[TASK STATEMENT]: Throughout the listing below, show every line in which "Platform" occurs.
BEGIN
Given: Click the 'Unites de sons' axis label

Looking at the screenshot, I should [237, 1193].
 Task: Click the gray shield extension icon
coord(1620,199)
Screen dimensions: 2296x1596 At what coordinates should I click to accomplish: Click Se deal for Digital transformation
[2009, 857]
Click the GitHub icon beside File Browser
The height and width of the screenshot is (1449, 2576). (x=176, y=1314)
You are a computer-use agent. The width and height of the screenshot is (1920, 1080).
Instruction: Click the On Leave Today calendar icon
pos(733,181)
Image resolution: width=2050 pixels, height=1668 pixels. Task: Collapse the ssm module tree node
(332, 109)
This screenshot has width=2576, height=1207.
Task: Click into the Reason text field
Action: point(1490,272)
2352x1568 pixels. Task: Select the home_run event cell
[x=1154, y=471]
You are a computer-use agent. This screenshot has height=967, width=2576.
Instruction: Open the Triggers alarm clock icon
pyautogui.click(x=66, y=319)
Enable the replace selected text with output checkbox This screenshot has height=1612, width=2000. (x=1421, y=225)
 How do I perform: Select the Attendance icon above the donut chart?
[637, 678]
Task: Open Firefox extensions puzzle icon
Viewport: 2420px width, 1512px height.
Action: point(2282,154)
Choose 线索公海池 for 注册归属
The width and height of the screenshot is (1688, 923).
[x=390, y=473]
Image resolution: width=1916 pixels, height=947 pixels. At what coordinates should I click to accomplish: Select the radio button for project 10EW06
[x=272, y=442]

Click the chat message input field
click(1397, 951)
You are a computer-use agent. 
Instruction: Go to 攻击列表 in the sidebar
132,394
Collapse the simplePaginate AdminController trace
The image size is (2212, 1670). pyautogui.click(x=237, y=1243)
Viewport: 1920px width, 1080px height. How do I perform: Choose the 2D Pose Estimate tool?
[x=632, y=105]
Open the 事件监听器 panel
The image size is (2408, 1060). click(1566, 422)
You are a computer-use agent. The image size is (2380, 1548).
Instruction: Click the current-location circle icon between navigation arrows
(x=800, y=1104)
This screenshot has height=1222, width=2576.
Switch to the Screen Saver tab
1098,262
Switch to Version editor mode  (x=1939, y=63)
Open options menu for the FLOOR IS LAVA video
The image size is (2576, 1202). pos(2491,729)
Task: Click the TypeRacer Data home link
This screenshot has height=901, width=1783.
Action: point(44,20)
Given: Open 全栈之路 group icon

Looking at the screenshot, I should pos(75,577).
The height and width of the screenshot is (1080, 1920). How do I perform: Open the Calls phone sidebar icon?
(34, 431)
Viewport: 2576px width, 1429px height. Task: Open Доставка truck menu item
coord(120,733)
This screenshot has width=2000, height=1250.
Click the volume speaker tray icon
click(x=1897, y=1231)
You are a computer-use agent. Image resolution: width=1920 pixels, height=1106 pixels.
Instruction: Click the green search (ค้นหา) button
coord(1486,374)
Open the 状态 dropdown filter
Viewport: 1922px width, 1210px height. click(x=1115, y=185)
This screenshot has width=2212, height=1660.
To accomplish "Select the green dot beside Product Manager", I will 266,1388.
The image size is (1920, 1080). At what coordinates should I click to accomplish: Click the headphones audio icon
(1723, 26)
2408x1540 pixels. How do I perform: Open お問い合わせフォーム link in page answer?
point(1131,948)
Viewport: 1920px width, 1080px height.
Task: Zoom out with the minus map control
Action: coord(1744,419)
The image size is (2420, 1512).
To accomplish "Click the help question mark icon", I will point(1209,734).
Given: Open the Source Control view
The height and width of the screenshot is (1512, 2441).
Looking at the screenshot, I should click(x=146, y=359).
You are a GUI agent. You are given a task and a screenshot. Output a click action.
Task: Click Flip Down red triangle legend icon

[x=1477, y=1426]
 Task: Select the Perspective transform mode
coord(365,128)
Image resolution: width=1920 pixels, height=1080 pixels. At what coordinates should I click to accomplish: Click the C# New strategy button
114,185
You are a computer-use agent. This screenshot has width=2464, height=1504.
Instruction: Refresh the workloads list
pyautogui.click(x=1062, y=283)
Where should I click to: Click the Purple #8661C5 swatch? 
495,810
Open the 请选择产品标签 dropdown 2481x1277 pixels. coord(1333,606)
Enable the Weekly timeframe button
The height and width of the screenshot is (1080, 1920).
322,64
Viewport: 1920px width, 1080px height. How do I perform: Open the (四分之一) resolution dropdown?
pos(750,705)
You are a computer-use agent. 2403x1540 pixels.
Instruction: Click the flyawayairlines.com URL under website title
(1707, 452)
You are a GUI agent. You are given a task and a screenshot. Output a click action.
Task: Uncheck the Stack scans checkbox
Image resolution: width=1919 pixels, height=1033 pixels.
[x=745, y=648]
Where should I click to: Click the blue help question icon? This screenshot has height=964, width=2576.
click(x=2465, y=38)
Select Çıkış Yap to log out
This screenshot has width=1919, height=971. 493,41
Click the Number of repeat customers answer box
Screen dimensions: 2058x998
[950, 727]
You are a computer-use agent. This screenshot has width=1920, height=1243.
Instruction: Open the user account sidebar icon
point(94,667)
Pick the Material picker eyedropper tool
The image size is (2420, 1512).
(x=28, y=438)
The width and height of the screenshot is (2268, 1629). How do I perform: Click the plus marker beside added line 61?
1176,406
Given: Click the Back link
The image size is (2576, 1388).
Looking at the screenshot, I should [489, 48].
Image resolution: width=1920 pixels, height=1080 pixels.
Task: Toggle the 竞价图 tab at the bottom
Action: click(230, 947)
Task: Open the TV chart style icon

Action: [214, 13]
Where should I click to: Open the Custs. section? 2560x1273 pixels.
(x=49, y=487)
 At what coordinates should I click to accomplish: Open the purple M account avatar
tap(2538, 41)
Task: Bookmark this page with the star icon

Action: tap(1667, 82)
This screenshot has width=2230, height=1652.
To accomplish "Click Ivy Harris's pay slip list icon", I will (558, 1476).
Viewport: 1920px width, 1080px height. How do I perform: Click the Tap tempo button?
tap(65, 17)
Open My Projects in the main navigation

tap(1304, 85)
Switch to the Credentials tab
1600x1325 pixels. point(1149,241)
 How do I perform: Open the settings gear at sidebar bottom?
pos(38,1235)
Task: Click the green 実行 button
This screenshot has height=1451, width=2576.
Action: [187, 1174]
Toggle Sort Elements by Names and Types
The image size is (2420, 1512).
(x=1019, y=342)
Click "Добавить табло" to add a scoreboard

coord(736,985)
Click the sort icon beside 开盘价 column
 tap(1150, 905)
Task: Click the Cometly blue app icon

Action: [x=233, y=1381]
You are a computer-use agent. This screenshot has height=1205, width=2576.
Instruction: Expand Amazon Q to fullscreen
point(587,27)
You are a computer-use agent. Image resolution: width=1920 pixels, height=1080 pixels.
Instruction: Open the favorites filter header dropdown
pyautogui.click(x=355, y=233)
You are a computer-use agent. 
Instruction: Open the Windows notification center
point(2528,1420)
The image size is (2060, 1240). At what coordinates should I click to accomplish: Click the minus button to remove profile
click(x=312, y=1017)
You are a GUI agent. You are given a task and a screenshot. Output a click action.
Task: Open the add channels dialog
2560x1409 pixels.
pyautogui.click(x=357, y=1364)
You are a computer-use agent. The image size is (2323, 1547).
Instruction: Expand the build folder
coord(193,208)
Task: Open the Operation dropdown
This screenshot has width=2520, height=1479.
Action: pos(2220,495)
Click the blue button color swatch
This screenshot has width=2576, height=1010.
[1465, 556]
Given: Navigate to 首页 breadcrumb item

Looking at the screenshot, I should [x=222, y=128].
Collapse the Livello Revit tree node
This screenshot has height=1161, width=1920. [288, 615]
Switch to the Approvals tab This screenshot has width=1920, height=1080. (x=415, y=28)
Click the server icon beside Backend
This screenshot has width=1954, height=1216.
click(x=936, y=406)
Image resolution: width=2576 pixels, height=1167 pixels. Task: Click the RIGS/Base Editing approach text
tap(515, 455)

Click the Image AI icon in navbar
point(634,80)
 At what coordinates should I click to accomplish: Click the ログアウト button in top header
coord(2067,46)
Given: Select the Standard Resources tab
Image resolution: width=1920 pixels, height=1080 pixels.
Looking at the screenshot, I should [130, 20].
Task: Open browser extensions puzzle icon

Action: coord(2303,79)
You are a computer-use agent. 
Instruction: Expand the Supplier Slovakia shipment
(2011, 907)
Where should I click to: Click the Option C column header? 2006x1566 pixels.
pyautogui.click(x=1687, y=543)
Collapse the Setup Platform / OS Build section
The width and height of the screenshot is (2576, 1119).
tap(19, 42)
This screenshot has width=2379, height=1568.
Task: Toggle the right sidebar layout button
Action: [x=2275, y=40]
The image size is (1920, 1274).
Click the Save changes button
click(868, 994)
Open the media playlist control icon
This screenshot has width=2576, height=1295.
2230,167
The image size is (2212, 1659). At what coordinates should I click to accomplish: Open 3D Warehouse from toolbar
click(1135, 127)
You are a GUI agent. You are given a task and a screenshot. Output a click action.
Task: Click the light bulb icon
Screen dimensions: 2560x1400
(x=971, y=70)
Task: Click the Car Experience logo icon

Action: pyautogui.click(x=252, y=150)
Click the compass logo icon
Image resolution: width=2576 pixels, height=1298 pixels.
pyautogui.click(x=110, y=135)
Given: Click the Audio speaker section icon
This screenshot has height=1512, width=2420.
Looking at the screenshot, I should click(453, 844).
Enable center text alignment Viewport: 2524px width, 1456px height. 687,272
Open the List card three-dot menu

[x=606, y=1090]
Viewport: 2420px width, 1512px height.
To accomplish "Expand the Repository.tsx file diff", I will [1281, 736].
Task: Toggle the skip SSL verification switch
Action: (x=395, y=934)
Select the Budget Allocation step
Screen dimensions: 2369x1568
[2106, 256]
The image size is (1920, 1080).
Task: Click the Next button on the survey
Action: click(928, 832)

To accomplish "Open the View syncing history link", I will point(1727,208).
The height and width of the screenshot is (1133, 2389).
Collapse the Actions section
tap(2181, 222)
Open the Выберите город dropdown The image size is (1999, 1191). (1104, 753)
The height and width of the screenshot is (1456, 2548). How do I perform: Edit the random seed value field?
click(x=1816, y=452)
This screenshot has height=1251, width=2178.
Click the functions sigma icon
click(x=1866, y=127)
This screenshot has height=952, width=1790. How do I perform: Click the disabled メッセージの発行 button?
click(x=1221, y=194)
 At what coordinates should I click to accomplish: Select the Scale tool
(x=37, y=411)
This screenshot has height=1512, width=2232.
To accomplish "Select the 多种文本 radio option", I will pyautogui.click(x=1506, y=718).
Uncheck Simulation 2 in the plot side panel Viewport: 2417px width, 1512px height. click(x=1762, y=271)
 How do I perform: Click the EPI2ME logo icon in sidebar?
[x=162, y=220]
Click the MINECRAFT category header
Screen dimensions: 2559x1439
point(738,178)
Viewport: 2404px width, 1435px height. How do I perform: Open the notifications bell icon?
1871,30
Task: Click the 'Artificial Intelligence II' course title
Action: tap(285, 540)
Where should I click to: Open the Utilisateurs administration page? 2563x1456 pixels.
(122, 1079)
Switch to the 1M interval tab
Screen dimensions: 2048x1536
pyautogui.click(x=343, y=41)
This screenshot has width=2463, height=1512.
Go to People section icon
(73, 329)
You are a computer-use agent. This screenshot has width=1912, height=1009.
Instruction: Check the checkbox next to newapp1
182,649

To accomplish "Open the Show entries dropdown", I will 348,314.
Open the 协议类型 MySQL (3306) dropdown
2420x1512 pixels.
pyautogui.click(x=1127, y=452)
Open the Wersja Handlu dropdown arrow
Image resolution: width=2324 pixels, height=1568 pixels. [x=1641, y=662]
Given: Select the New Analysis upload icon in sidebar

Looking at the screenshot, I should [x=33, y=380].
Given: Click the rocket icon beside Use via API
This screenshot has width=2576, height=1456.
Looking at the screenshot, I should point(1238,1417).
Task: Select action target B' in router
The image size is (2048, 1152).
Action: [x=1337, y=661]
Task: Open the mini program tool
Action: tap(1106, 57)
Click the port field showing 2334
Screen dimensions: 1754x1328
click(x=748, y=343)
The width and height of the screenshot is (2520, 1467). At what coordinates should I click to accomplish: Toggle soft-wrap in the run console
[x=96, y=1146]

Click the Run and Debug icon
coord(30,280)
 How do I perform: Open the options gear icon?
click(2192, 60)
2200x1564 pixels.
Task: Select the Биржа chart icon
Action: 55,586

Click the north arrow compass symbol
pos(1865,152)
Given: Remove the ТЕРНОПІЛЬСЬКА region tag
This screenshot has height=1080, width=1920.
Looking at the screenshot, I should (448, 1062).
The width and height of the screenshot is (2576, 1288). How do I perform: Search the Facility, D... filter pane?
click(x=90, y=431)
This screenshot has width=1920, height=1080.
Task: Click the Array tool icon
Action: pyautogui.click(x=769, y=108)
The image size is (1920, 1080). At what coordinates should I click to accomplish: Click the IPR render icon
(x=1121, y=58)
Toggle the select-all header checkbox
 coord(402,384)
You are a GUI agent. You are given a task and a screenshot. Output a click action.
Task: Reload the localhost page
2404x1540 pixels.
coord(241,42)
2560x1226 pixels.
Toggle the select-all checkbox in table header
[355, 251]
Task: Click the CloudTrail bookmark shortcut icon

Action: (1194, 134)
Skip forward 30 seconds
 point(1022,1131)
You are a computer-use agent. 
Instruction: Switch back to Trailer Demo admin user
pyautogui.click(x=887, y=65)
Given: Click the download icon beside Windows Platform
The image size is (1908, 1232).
END
[SOLUTION TO THE EXERCISE]:
Collapse the Setup Platform / OS Build section
Given: Click the download icon beside Windows Platform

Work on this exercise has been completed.